Damon the Demon took great pride in his job as the cemetery’s custodian. He could never have claimed his job was an easy one, but he could guarantee each night he worked would be different from the one before and the one that came after which was something he relished.


And, during the course of his work, he met a great variety of beings. Some living. Some dead. Some good. Some bad. But they were all interesting in their way – a point which was becoming very clear as he had begun writing his memoirs the previous year.

And yet…

He had followed the path he was on a little way, before it split, after which he took the right hand branch, believing the scream he had heard earlier (but, rather worryingly, hadn’t heard since) had come from that direction. Here, great stone memorials to the dead loomed out of the ground, and towered overhead, which was probably how he had missed it.

It being a very wide, very tall and very furry squirrel.

With jaw falling open, he stopped dead in his tracks and stared up at the thing in surprise and horror, which only grew in magnitude as the creature spotted him and leaned down for a closer inspection.

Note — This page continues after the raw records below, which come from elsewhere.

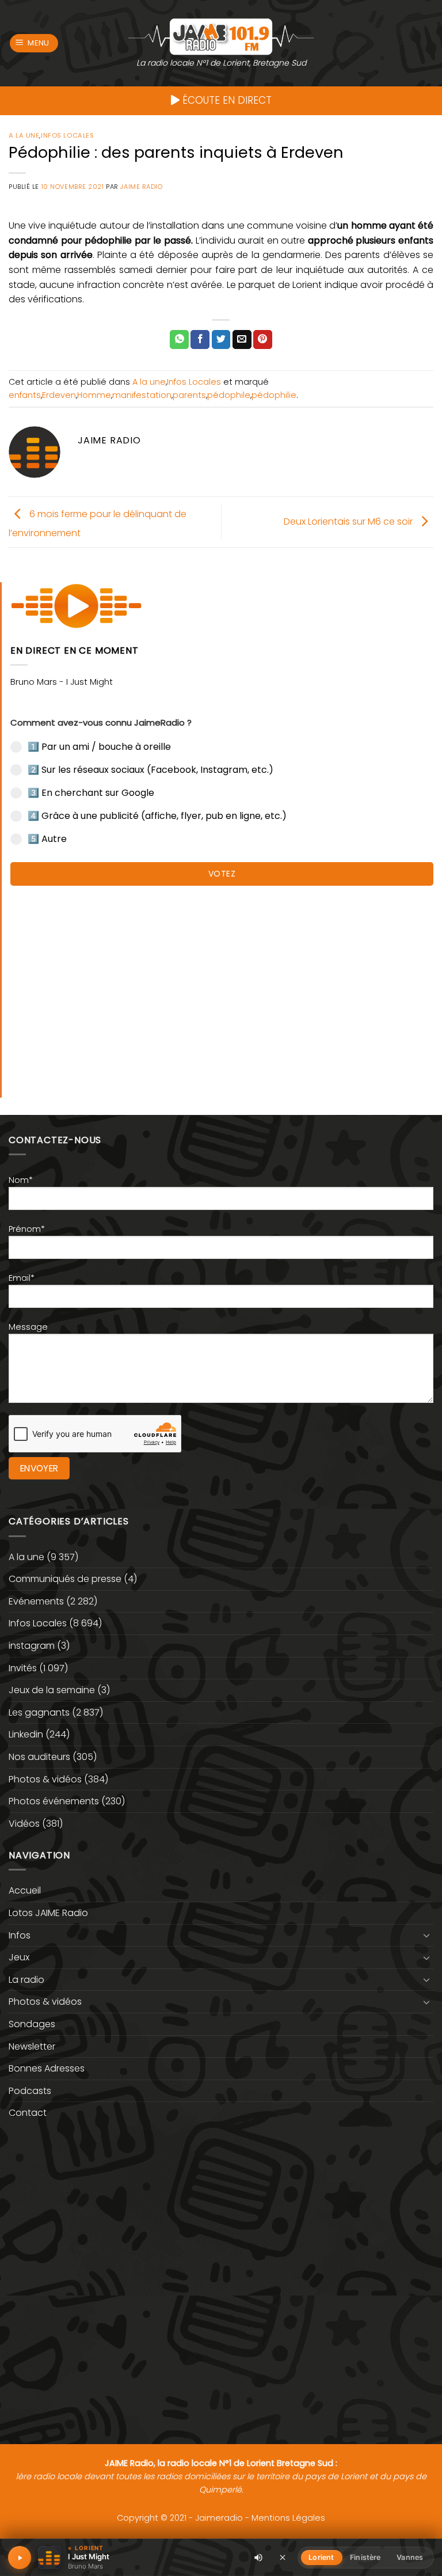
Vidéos (24, 1823)
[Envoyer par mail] (242, 340)
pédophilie (274, 395)
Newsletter (32, 2046)
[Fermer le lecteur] (282, 2557)
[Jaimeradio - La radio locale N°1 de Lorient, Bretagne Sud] (221, 36)
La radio (26, 1979)
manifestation (142, 395)
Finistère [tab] (365, 2557)
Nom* (21, 1180)
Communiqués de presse (65, 1578)
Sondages (32, 2024)
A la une (24, 135)
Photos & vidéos (45, 1779)
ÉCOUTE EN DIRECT (226, 100)
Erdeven (59, 395)
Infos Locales (67, 135)
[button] (34, 43)
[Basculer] (426, 1935)
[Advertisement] (221, 986)
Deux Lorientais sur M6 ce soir (349, 521)
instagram (32, 1645)
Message (28, 1327)
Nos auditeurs (39, 1756)
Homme (94, 395)
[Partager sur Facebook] (199, 340)
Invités (23, 1668)
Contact (28, 2112)
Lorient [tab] (321, 2557)
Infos (20, 1935)
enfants (25, 395)
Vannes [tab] (410, 2557)
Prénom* (27, 1229)
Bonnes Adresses (47, 2068)
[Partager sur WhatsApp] (179, 340)
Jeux (19, 1957)
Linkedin (26, 1734)
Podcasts (30, 2090)
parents (189, 395)
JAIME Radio (141, 186)
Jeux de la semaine (52, 1690)
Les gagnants (39, 1712)
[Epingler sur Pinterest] (262, 340)
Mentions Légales (288, 2518)
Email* (22, 1278)
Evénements (36, 1601)
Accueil (25, 1890)
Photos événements (54, 1801)
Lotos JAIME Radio (48, 1912)
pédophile (228, 395)
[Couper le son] (258, 2557)
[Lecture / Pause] (19, 2557)
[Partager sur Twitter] (221, 340)
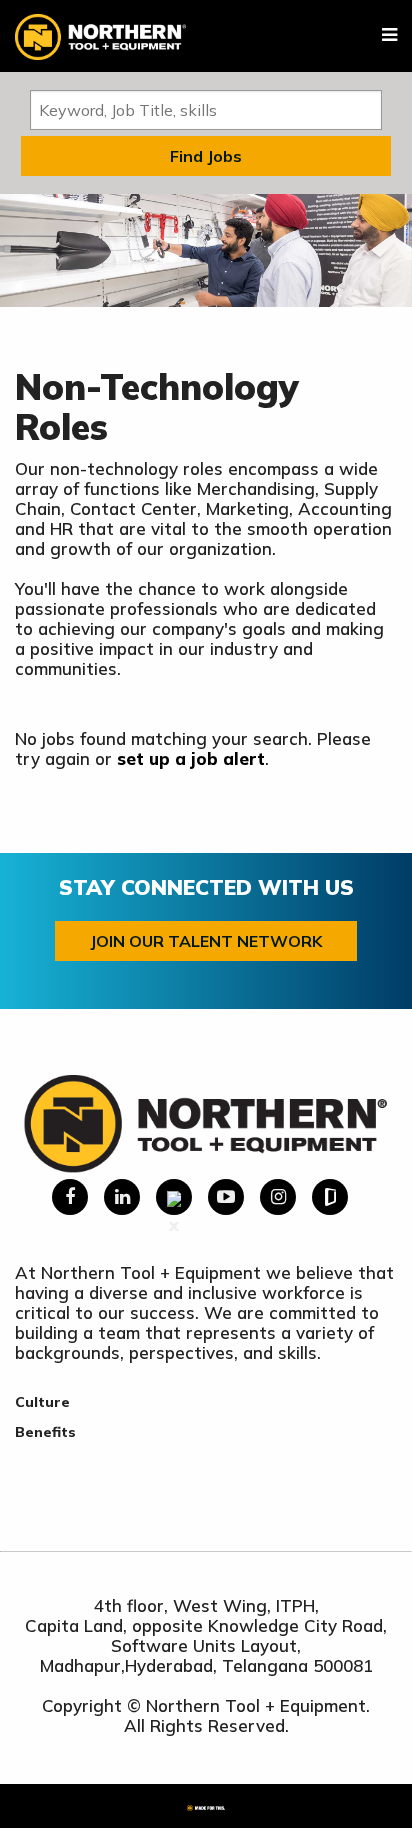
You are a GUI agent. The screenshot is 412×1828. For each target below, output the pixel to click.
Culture (42, 1402)
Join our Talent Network (206, 941)
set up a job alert (191, 758)
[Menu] (389, 35)
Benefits (45, 1432)
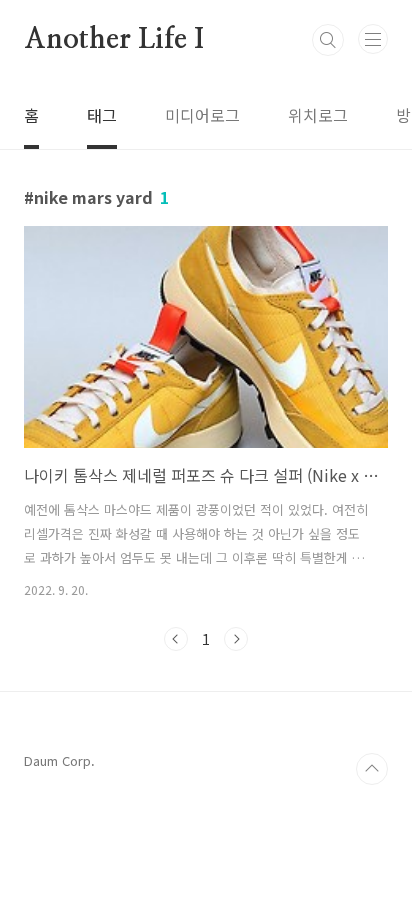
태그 (102, 115)
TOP (372, 769)
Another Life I (114, 40)
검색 (328, 40)
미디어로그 (202, 115)
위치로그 (318, 115)
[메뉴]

Footsteps clattered on the path behind him, accompanied by a frantic shouting. ‘Wait! Stop! Damon, please!’

It was Tabitha.

Damon wanted to turn to face her, to give her a piece of his mind, but he was rooted to the spot, unable to move, unable to speak.

‘Ah, you found my new…friend.’

‘Friend? What did you do?’ he growled through gritted teeth.

Tabitha giggled nervously but said nothing.

‘You could have warned me.’

‘I didn’t really think you were going to walk off and leave me,’ she answered sheepishly.

‘You watched me walk away. Surely you were not that cross. You could have said something.’

‘Such as?’

‘I don’t know! How about, “Earlier today I tried out a new spell and wickedly conjured up a gigantic squirrel!” I think that covers it, don’t you?’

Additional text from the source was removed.